Entre a fé e o carnaval, fiquei com os dois
Lucimar Brasil, repórter e editora da Tribuna entre 1991 e 2003
Do sagrado ao profano.
Foi assim que minha história de amor ao jornalismo, vivida por 12 anos na Tribuna de Minas, começou e terminou, literalmente. Não tinha nem um mês de formada quando o editor geral do jornal à época, Renato Henrique Dias, meu amigo, quase irmão, mestre e vizinho, me fez o convite para cobrir férias na Redação. E lá estava a foquinha, em seu primeiro dia de ofício, no Santuário de Santa Luzia, no dia 13 de dezembro de 1991, sentindo na pele a devoção de centenas de fiéis que se acotovelavam contritos e emocionados por graças recebidas pelo intermédio da santa, que dá nome a um dos bairros mais populosos e tradicionais da cidade.
Se a fé me deu os primeiros acordes da devoção com que sempre encarei minha profissão, foi o samba, mais precisamente o carnaval, considerado minha Semana Santa, que embalou meus últimos dias como repórter e, às vezes, editora, do lugar onde era feliz e sabia muito bem. Quando chegou a notícia de que o Dr. Juracy Neves estava cotado para ser o enredo da Unidos do Ladeira para o desfile das escolas de samba, em 2003, a Redação entrou em polvorosa. Talvez eu tenha vibrado um pouco mais, confesso. Afinal, nem todo mundo era assim tão fã da Folia de Momo.
Por isso, me lembro bem daquela manhã de dezembro de 2002, quando a então editora de Cultura, minha amiga Kátia Dias, confirmou em alto e bom som, para todos que trabalhavam naquele momento, que sim: Dr. Juracy seria o grande homenageado da escola. Imediatamente, uma pequena aglomeração, de aproximadamente dez pessoas, se formou em torno dela. E, assim, começamos a imaginar quem dos nossos colegas de profissão ocuparia as alas da Unidos do Ladeira. Claro, na comissão de frente, as beldades da Redação. E eram muitas. Na ala da Velha Guarda, estariam Paulo Cesar Magella, Ronaldo Dutra Pereira e Renato Dias. Na de passistas, eu e Beth Talha éramos figurinhas tarimbadas.
Foi assim, entre tantos risos, que alguém reclamou: “está faltando o samba-enredo”. Prontamente, me dispus a solucionar o problema. Me meti no aquário onde ficavam os computadores para compor o “Melô do Juracy”. Minutos depois, já distribuía a letra e ensinava o grupo todo a cantar. Estávamos assim, na maior alegria e diversão, quando o Professor Cruz (como chamávamos o diretor superintendente, Afonso Cruz) atravessou a Redação e quis saber do furdunço. Eu me encolhi, mas a Kátia Dias me entregou solenemente. “A Lu fez um samba para o Dr. Juracy”.

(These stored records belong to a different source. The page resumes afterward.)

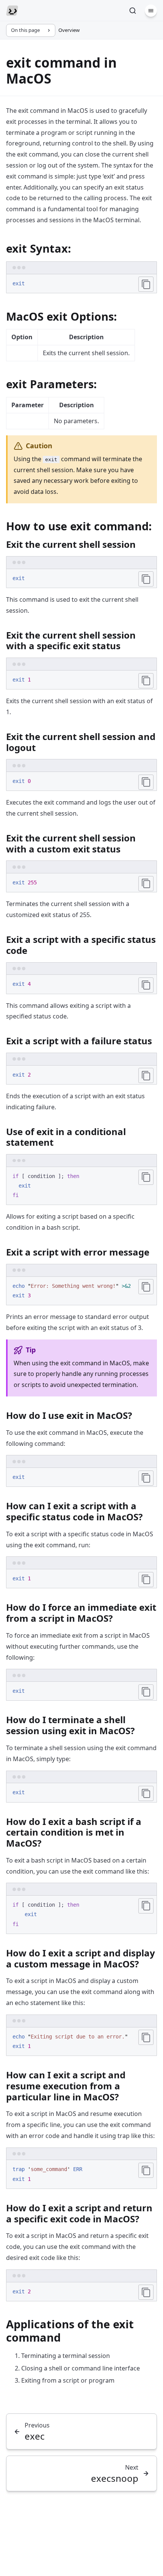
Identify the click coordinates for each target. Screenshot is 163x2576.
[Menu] (151, 11)
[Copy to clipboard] (146, 284)
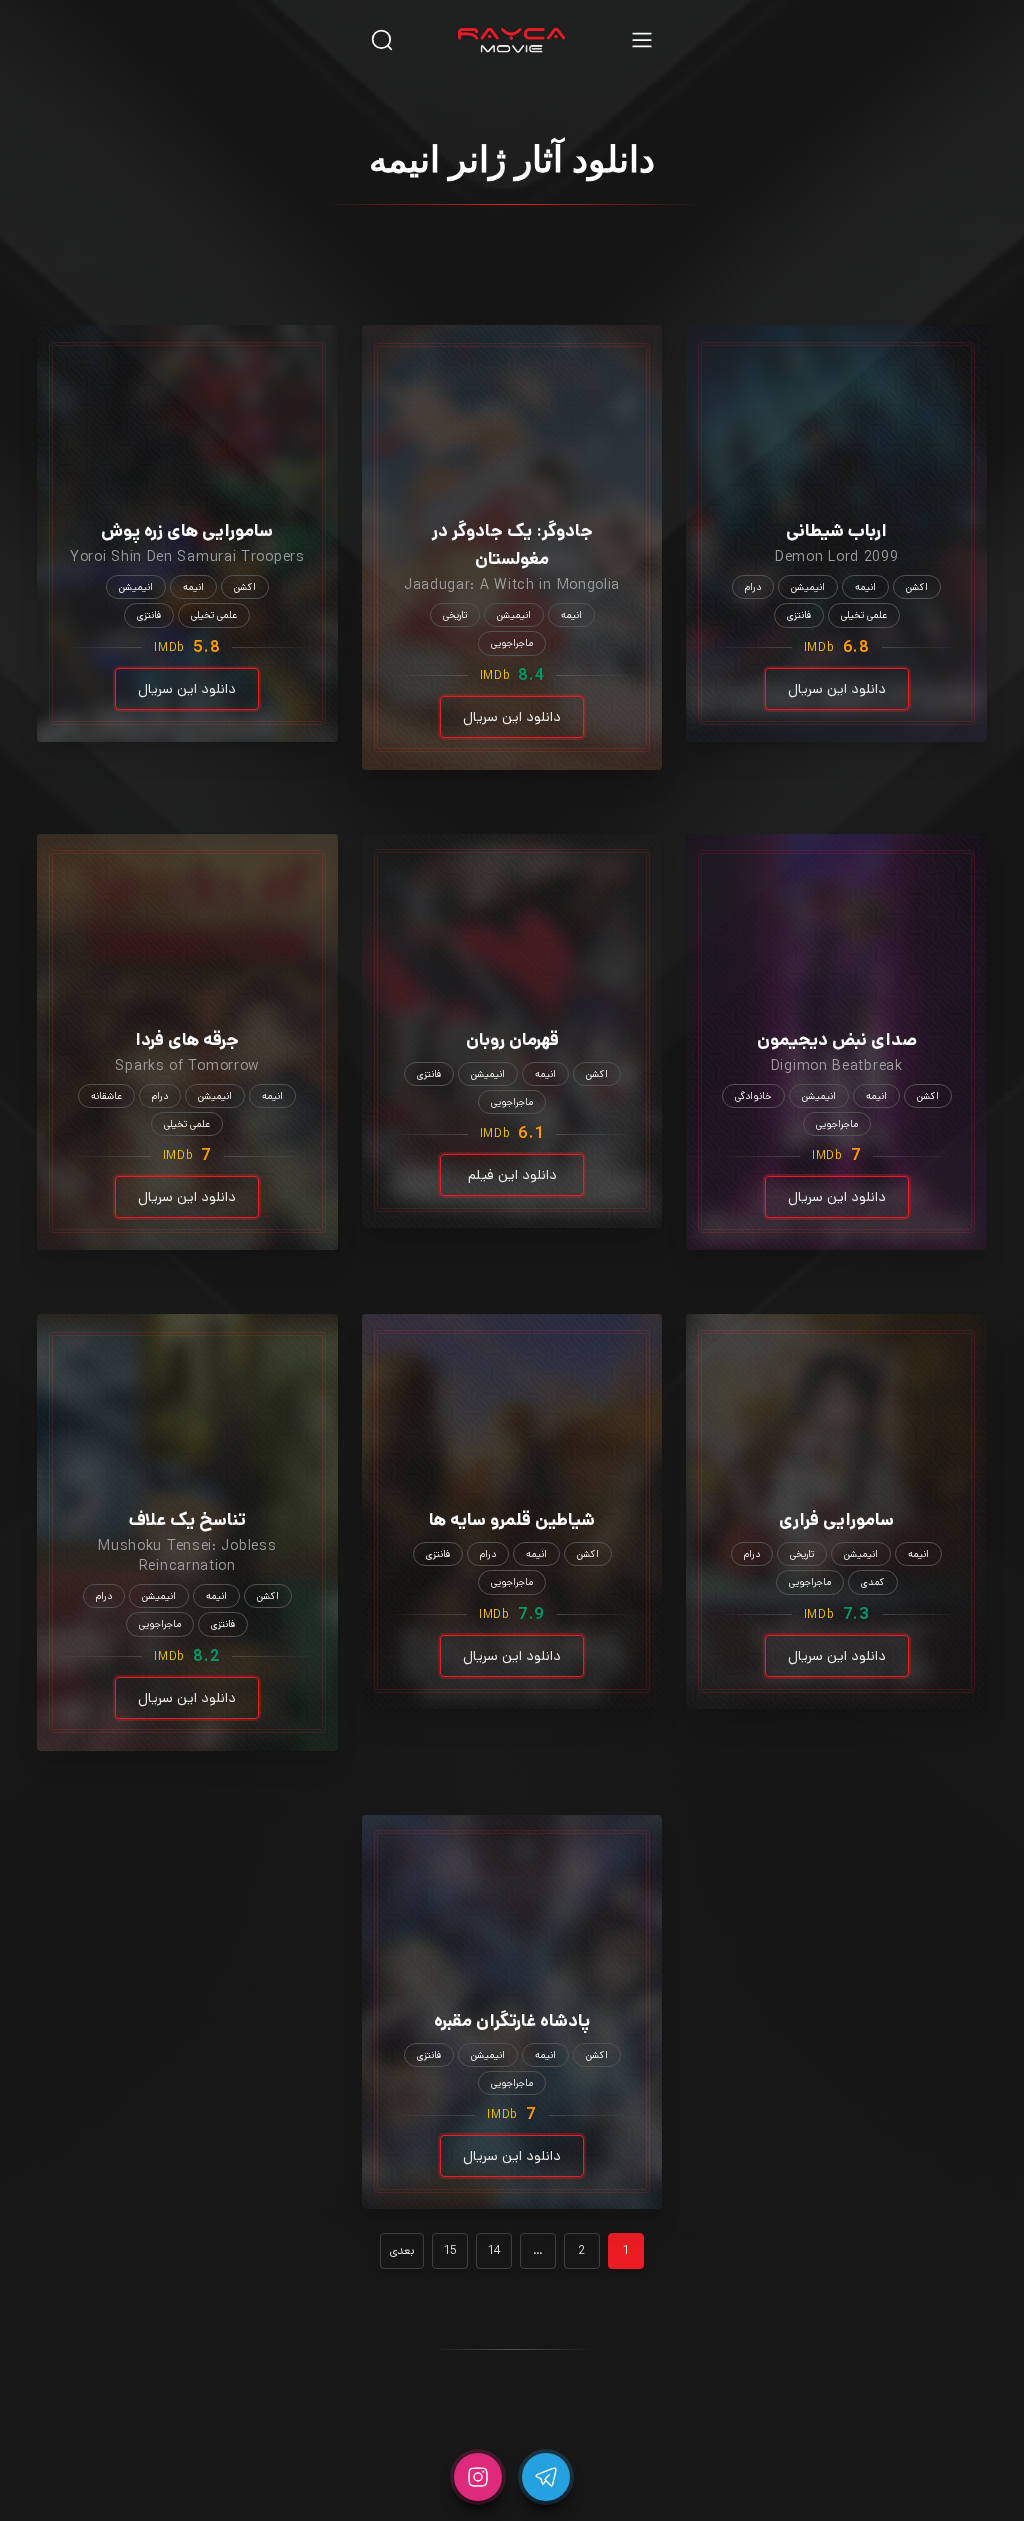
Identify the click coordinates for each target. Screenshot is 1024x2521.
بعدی (402, 2250)
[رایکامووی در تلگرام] (546, 2477)
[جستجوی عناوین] (382, 39)
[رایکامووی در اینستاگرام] (478, 2477)
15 (450, 2250)
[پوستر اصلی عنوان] (837, 393)
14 (494, 2250)
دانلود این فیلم (512, 1175)
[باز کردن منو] (642, 39)
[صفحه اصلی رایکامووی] (512, 40)
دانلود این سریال (837, 689)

Pronto. Lá estava eu na sala do homenageado, cantando para ele e o professor o meu sambinha. Dias depois, o ato se repetiu, mas agora o público incluía alguns diretores da Unidos do Ladeira que, imediatamente, se prontificaram a indicar um dos componentes da ala de compositores para dar um upgrade nos meus rabiscos. Sim. Meu samba muito melhorado pela generosidade do Átila (que me falha a memória o sobrenome) foi inscrito para a disputa do “hino” que embalaria a escola na Avenida Rio Branco.
No dia da escolha do samba-enredo, lá estava eu e toda a família Neves na expectativa na quadra da escola. Foi por pouco. Átila e eu ficamos em segundo lugar. Foi uma emoção indescritível, só menor mesmo que a alegria que se apoderou de mim quando fui presenteada pelo Marcos Neves com uma fantasia da “Ala Rei Midas”, onde desfilariam a família e os amigos. É que, nesta época, eu havia me desligado do jornal, em busca de novos horizontes, e não esperava mesmo pelo gesto de carinho.
Logo, assim, de uma brincadeira na Redação. Logo eu, tão apaixonada por carnaval e pela minha profissão, uni as duas coisas, para brincar de deusa, na passarela sagrada do samba que, extraordinariamente, pisava pela primeira vez.